▶ _Exercise requirements_: Change "logo icon" to "app icon" in the lines from the one with "Task: Click the Microsoft Launcher logo icon" up to and including the one with "This screenshot has width=644, height=376.", and give back only those lines with nothing else altered.

▶ _Input data_:

"""

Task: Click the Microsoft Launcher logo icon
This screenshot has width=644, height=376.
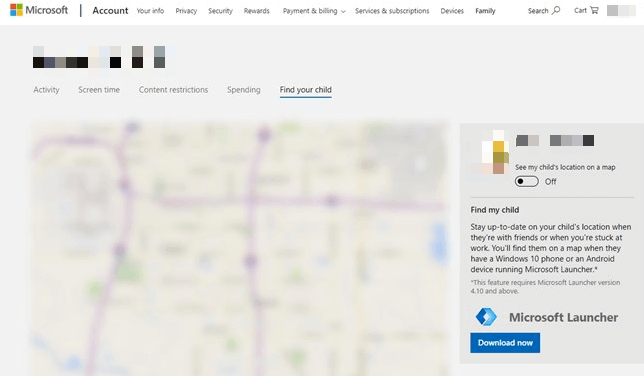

"""
"""

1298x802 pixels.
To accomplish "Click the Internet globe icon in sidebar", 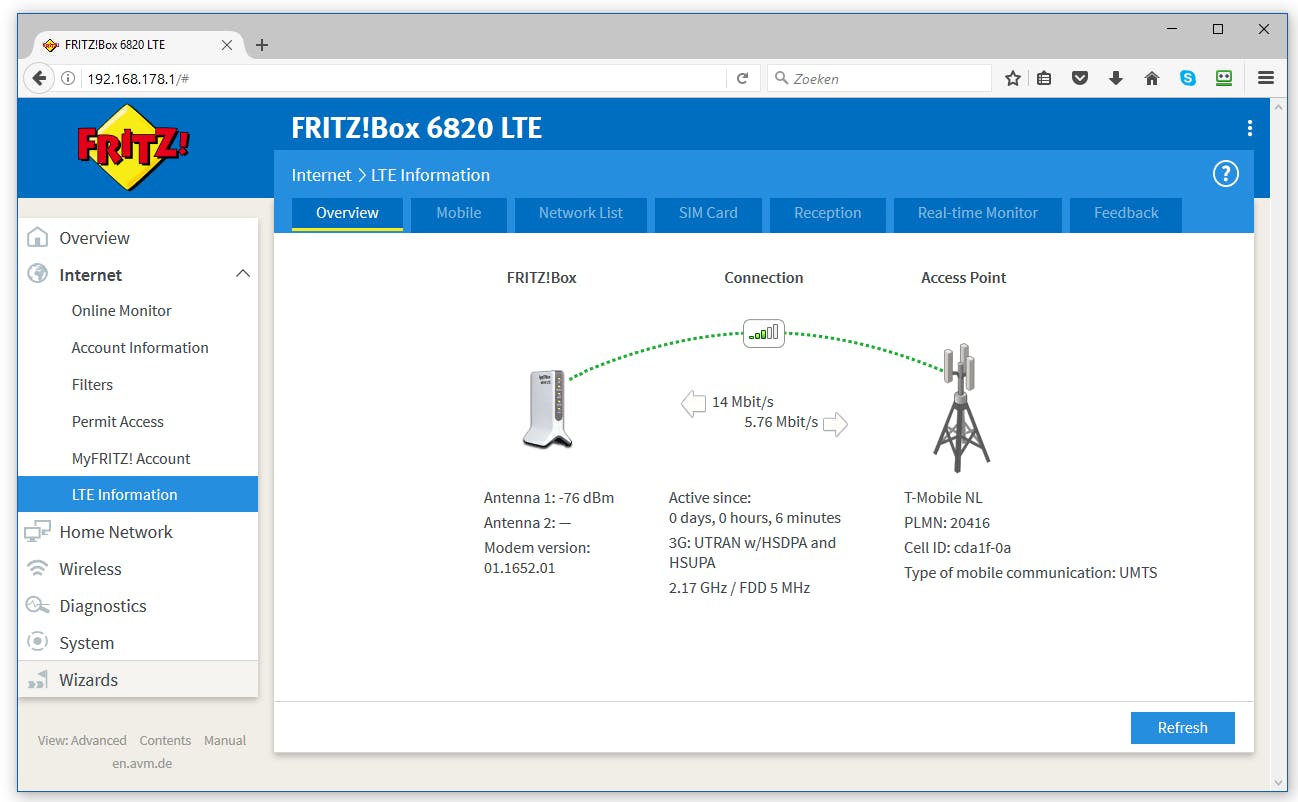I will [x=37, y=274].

"""
"""

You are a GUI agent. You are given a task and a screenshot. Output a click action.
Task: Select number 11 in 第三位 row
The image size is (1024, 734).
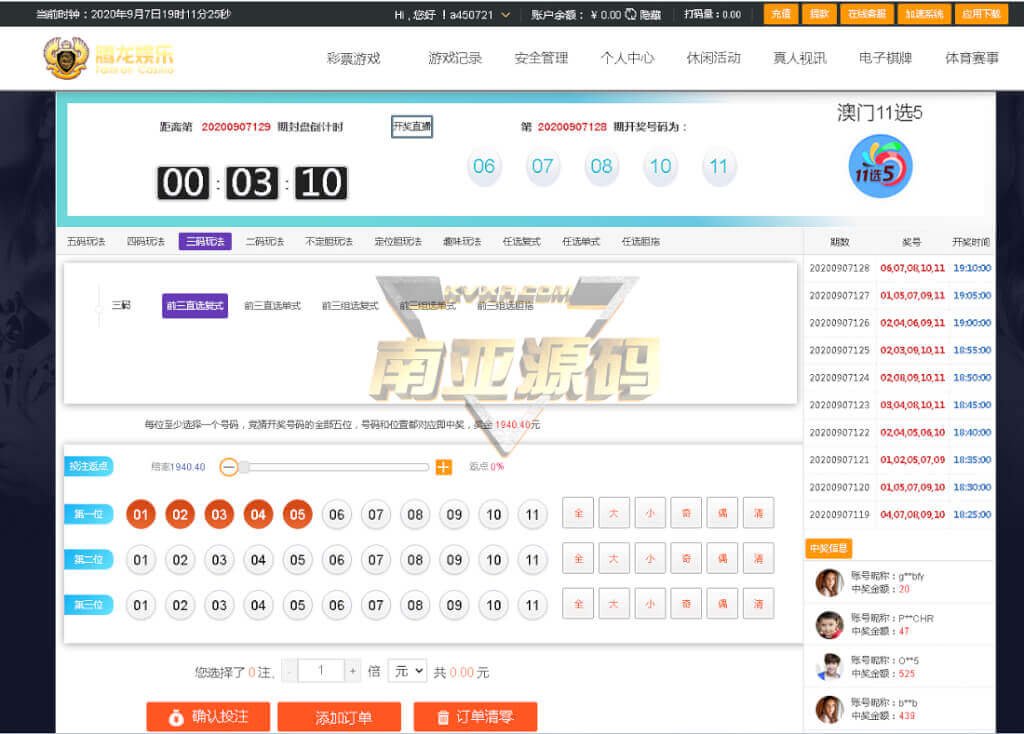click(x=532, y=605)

"""

▶ _Finished exercise_:
Task: Click the Microsoft Launcher app icon
This screenshot has width=644, height=376.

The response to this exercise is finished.